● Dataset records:
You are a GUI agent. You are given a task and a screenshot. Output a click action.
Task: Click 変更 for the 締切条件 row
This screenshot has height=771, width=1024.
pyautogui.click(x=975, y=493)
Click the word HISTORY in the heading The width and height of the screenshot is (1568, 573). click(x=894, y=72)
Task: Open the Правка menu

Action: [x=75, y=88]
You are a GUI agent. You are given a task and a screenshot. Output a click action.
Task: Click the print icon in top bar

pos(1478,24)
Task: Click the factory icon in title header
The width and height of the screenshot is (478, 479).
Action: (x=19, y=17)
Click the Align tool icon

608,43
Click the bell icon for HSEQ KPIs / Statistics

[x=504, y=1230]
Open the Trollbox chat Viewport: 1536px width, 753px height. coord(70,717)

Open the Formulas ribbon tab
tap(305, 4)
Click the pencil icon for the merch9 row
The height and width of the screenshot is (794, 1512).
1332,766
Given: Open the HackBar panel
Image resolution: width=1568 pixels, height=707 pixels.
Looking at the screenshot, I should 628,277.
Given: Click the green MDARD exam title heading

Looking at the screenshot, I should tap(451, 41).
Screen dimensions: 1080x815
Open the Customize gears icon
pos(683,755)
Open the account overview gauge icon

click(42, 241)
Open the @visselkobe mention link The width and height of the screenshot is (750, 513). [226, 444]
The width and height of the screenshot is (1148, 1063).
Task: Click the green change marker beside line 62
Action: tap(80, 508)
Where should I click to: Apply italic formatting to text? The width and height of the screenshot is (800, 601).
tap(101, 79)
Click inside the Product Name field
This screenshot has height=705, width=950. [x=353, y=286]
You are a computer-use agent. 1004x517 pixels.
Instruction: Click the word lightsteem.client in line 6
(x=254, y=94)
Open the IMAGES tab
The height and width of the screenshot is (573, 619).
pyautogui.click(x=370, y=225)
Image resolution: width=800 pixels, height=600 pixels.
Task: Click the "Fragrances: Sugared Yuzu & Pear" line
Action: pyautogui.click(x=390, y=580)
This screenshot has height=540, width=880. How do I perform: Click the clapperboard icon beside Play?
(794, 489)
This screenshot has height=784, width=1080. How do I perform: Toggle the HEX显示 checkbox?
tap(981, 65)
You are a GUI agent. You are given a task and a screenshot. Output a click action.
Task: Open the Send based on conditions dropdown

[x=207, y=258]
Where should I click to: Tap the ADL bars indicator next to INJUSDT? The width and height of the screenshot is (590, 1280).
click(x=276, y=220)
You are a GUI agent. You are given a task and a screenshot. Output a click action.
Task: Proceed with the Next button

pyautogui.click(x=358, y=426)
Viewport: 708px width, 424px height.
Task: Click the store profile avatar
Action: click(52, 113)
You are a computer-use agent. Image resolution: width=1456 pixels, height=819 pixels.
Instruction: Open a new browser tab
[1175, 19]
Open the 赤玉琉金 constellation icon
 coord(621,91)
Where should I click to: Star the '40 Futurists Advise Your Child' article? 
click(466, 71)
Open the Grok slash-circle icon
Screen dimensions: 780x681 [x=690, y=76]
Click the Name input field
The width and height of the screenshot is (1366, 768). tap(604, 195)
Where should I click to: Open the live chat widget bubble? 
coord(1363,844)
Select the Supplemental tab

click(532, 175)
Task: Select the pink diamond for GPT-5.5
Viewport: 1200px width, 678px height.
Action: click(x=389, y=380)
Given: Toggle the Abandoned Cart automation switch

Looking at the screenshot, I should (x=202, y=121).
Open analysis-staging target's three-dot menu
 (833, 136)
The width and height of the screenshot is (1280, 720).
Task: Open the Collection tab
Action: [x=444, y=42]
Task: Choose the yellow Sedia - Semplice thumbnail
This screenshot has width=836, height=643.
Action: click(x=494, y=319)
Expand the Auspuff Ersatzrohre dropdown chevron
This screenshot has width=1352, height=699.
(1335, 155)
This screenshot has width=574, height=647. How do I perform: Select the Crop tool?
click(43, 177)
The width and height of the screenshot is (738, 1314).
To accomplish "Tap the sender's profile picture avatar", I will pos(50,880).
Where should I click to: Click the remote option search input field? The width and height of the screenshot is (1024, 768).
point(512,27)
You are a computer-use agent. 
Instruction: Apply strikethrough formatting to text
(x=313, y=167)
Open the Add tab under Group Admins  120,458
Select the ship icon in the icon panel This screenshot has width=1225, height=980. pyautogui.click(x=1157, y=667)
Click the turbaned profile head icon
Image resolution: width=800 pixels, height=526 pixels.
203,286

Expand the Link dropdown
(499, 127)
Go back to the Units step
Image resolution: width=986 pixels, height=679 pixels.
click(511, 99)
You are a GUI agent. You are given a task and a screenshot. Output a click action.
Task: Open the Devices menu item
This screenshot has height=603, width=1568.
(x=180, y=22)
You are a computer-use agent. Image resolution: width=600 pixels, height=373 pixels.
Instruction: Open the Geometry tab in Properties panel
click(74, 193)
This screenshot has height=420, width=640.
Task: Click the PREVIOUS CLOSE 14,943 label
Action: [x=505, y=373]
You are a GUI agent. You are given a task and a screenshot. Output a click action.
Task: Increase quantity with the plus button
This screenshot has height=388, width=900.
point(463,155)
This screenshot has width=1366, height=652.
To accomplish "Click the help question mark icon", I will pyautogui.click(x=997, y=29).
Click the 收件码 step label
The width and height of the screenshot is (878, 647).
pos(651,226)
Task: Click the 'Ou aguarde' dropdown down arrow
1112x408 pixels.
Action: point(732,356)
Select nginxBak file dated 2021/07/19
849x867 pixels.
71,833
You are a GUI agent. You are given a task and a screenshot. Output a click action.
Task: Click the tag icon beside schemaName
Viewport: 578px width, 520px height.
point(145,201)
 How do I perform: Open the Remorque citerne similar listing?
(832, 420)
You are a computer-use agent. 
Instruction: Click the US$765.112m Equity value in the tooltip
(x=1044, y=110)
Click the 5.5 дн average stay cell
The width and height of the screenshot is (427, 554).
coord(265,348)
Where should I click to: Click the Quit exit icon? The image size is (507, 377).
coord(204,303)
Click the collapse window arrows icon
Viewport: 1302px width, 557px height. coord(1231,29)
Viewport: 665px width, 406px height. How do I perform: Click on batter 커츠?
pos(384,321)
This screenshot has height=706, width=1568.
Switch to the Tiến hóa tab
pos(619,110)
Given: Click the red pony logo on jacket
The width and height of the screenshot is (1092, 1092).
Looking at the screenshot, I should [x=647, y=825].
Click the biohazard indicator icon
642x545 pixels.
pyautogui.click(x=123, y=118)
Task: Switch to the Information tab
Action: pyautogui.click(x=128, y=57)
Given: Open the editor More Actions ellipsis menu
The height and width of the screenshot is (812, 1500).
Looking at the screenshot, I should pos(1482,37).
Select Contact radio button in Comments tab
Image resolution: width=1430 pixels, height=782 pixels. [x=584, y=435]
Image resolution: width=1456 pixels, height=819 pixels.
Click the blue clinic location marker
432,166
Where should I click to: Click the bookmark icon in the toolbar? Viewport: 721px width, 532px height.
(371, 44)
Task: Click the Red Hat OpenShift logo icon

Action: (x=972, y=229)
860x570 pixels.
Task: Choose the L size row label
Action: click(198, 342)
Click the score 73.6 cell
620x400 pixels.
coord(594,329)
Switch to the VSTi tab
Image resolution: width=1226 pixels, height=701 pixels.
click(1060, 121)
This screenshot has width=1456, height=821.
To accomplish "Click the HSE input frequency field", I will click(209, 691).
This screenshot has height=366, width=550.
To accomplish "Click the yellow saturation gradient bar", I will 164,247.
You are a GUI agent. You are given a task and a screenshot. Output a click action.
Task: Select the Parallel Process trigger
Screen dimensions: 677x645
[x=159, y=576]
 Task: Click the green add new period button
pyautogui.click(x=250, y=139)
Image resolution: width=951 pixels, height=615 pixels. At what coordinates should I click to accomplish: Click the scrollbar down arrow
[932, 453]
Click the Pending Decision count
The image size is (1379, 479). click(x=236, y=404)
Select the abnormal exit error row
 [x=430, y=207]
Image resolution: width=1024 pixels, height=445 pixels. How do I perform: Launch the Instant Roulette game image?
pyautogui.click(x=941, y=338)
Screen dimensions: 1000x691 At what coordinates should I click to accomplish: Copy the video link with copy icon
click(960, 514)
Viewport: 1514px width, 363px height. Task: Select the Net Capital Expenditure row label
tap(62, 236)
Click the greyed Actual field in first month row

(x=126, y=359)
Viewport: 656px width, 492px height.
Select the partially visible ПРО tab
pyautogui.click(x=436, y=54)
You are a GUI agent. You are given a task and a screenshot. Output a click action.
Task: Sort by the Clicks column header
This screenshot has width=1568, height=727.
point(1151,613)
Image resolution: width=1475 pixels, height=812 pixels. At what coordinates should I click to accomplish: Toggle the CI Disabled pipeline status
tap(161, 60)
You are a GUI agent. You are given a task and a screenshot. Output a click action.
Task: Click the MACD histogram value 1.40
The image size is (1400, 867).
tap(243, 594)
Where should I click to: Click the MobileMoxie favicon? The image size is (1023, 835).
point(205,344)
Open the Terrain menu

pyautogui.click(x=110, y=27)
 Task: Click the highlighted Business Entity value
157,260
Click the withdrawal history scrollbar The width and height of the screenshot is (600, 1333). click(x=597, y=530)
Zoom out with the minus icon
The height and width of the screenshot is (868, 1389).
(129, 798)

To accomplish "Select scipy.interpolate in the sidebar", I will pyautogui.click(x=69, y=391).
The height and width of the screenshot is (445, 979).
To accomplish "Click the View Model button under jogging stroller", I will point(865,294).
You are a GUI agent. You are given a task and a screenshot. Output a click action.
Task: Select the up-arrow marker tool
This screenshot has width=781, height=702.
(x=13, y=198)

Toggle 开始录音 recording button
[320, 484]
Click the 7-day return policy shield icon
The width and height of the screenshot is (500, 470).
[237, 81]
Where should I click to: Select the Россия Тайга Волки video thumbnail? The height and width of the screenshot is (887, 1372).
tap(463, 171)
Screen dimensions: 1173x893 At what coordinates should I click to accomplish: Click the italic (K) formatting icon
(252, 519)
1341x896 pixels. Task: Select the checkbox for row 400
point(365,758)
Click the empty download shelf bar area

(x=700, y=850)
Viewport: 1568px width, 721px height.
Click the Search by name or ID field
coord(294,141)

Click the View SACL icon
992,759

● TASK STATEMENT: Scale the click coordinates in the answers of the material by 1.95, rounding each result to the nearest whole number with halves rounded up, and leave every other number untouched. Rewrite only the lines between the line containing "Where should I click to: Open" and the line containing "Action: click(x=389, y=380)", inclusive, with the requests included.

● OUTPUT OF THE TASK:
Where should I click to: Open the live chat widget bubble? 
coord(2658,1646)
Select the Supplemental tab

click(1037, 341)
Task: Select the pink diamond for GPT-5.5
Viewport: 1200px width, 678px height.
Action: click(x=759, y=741)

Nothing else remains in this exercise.